A product of the merger of the biological and social worlds in academia, Taylor has doctorates in both Forestry and Environmental Studies and Sociology. She is the program director of the Multicultural Environmental Leadership Development Initiative (MELDI) at SNRE, which seeks to provide resources to students and young professionals in the emerging "green-collar" sector. Taylor sees programs like SNRE as essential to widening the definition of the environmental field and to identifying environmental professionals at a young age.

"I think schools like SNRE play a really critical role in translation," Taylor said. "Translating what is environment to a wide base of people [means] pushing the conversation, pushing the research, questioning the assumptions that some folks hold, facilitating the dialogue. If more minority students come out of SNRE and other schools like this and go into the workforce and become successful, they themselves can work as conduits, recruiting other students."

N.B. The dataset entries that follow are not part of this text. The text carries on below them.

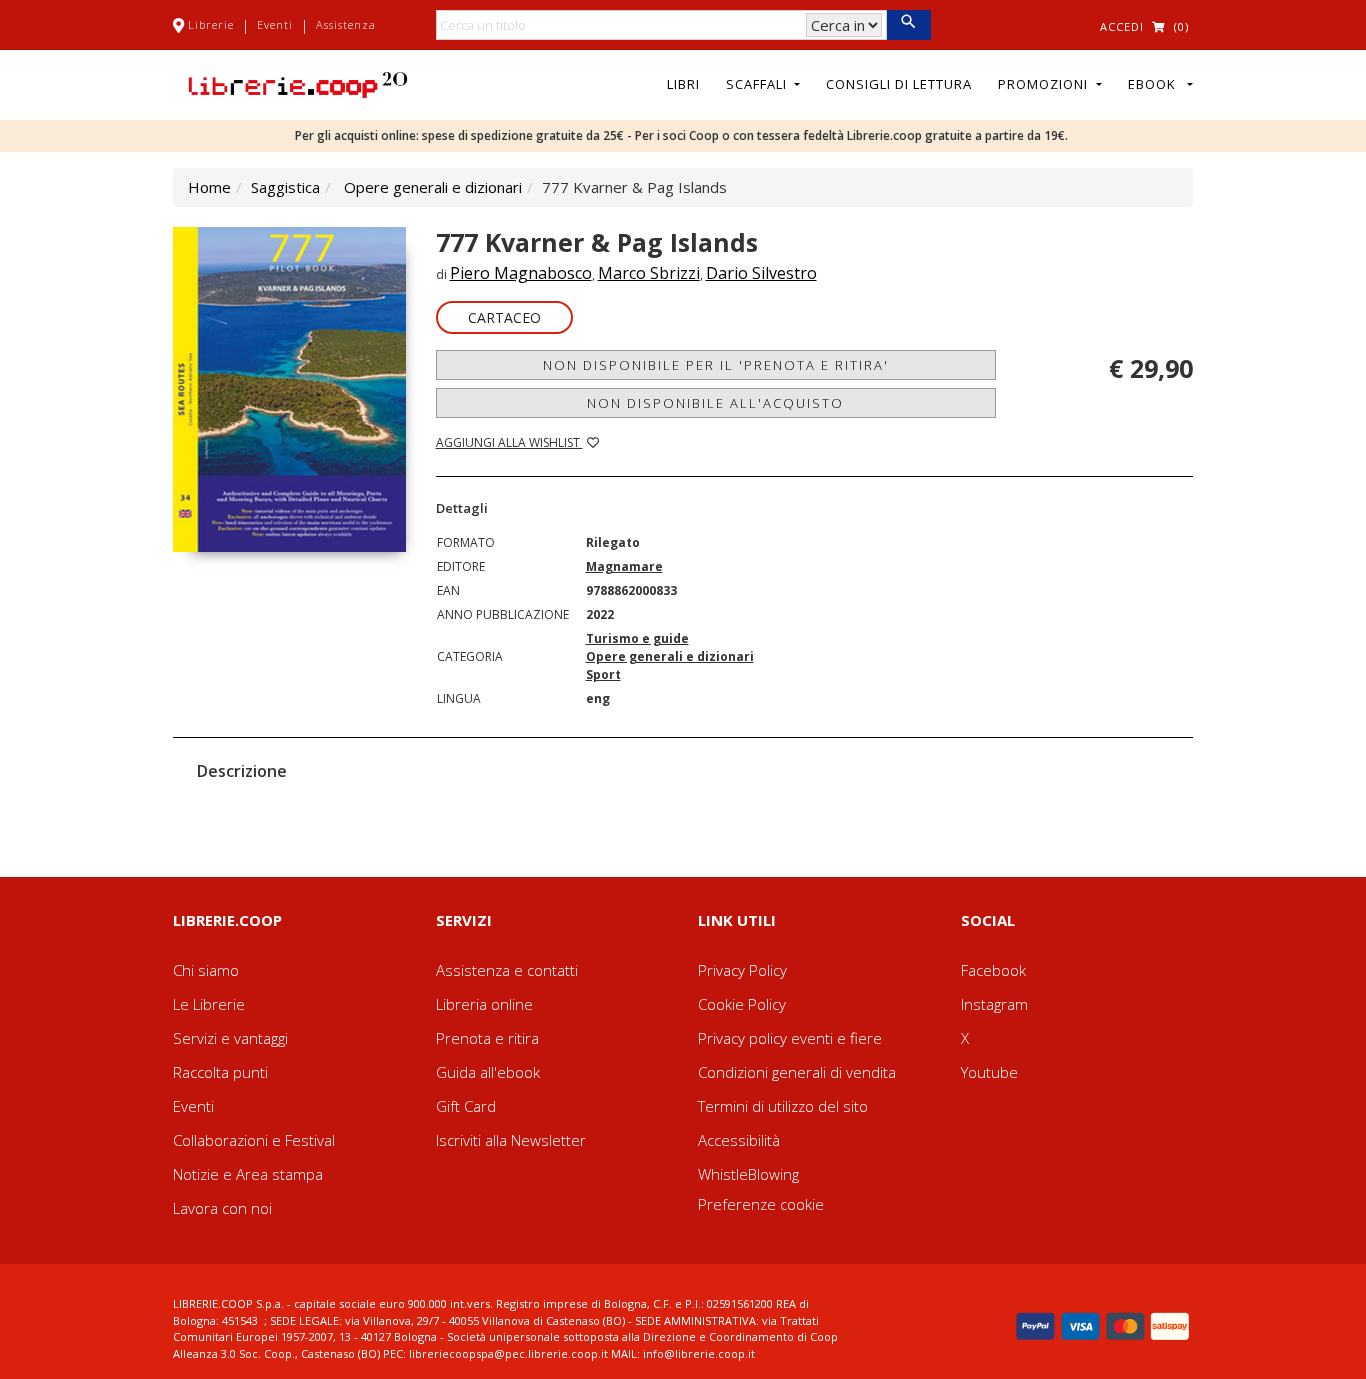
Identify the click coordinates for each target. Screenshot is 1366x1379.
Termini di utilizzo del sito (783, 1106)
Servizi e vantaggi (230, 1038)
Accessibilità (739, 1140)
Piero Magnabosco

Though environmental organizations have made strides in diversity in the last 30 years, minority representation in environmental careers remains much lower than minority percentages in the general population. Though environmental justice organizations tend to hire a more multicultural workforce, their numbers in general are small. Mainstream environmental organizations, currently less diverse even than governmental environmental organizations, are the major remaining hurdle.

"The field really could become more diverse," Taylor said. Her study, "Racial and Gender Differences in Job Mobility and Wages of Employees of Environmental Organizations," can be found in the December 2011 issue of Environmental Practice, which has its editorial office at DePaul University and is published by Cambridge University Press. Taylor noted that the relatively small sample size of the study required her to lump "minorities" into a single category—category she'd like to break down further in future research.